■ **Exercise instructions**: Write out the data below in full, please. Keep every character as given.

Stored records:

··········

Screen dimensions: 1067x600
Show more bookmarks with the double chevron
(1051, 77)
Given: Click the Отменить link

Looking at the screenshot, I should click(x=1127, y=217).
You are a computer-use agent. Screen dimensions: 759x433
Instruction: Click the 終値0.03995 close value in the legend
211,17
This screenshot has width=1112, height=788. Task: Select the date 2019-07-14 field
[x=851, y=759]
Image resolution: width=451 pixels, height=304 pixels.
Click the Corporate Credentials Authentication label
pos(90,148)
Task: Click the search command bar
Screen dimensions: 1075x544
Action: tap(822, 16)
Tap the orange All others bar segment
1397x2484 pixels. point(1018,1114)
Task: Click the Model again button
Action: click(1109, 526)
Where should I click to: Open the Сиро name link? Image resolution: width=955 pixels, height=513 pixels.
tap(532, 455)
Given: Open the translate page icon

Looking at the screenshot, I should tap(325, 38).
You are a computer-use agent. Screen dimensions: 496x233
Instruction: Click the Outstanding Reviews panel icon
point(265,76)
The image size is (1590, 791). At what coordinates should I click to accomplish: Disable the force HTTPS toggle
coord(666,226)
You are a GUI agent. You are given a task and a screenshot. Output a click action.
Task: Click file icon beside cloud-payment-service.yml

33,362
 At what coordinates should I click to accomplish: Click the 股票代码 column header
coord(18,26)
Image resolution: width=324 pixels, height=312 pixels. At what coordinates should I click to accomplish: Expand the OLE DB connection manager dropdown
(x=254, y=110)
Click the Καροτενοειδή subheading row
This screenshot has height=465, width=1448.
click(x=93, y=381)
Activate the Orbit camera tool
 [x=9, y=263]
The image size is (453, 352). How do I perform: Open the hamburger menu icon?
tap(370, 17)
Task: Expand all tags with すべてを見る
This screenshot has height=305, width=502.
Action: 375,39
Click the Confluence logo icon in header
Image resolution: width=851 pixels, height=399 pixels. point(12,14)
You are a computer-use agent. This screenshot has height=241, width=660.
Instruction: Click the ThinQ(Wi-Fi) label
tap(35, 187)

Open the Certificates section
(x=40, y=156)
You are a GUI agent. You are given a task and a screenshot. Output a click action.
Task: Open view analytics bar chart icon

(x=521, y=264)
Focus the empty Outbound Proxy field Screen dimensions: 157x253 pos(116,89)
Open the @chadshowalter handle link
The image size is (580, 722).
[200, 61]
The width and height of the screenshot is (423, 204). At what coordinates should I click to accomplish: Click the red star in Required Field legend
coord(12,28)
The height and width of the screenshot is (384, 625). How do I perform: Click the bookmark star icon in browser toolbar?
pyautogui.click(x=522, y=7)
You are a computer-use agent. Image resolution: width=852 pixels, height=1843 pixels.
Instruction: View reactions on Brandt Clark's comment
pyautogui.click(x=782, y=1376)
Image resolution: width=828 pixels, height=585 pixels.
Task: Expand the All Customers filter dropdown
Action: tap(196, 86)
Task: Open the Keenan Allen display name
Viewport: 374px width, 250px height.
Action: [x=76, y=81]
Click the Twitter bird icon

··········

■ **Exercise result**:
Screen dimensions: 1067x600
Show more bookmarks with the double chevron
(1051, 77)
Given: Click the Отменить link

Looking at the screenshot, I should click(x=1127, y=217).
You are a computer-use agent. Screen dimensions: 759x433
Instruction: Click the 終値0.03995 close value in the legend
211,17
This screenshot has width=1112, height=788. Task: Select the date 2019-07-14 field
[x=851, y=759]
Image resolution: width=451 pixels, height=304 pixels.
Click the Corporate Credentials Authentication label
pos(90,148)
Task: Click the search command bar
Screen dimensions: 1075x544
Action: tap(822, 16)
Tap the orange All others bar segment
1397x2484 pixels. point(1018,1114)
Task: Click the Model again button
Action: click(1109, 526)
Where should I click to: Open the Сиро name link? Image resolution: width=955 pixels, height=513 pixels.
tap(532, 455)
Given: Open the translate page icon

Looking at the screenshot, I should tap(325, 38).
You are a computer-use agent. Screen dimensions: 496x233
Instruction: Click the Outstanding Reviews panel icon
point(265,76)
The image size is (1590, 791). At what coordinates should I click to accomplish: Disable the force HTTPS toggle
coord(666,226)
You are a GUI agent. You are given a task and a screenshot. Output a click action.
Task: Click file icon beside cloud-payment-service.yml

33,362
 At what coordinates should I click to accomplish: Click the 股票代码 column header
coord(18,26)
Image resolution: width=324 pixels, height=312 pixels. At what coordinates should I click to accomplish: Expand the OLE DB connection manager dropdown
(x=254, y=110)
Click the Καροτενοειδή subheading row
This screenshot has height=465, width=1448.
click(x=93, y=381)
Activate the Orbit camera tool
 [x=9, y=263]
The image size is (453, 352). How do I perform: Open the hamburger menu icon?
tap(370, 17)
Task: Expand all tags with すべてを見る
This screenshot has height=305, width=502.
Action: 375,39
Click the Confluence logo icon in header
Image resolution: width=851 pixels, height=399 pixels. point(12,14)
You are a computer-use agent. This screenshot has height=241, width=660.
Instruction: Click the ThinQ(Wi-Fi) label
tap(35, 187)

Open the Certificates section
(x=40, y=156)
You are a GUI agent. You are given a task and a screenshot. Output a click action.
Task: Open view analytics bar chart icon

(x=521, y=264)
Focus the empty Outbound Proxy field Screen dimensions: 157x253 pos(116,89)
Open the @chadshowalter handle link
The image size is (580, 722).
[200, 61]
The width and height of the screenshot is (423, 204). At what coordinates should I click to accomplish: Click the red star in Required Field legend
coord(12,28)
The height and width of the screenshot is (384, 625). How do I perform: Click the bookmark star icon in browser toolbar?
pyautogui.click(x=522, y=7)
You are a computer-use agent. Image resolution: width=852 pixels, height=1843 pixels.
Instruction: View reactions on Brandt Clark's comment
pyautogui.click(x=782, y=1376)
Image resolution: width=828 pixels, height=585 pixels.
Task: Expand the All Customers filter dropdown
Action: tap(196, 86)
Task: Open the Keenan Allen display name
Viewport: 374px width, 250px height.
Action: [x=76, y=81]
Click the Twitter bird icon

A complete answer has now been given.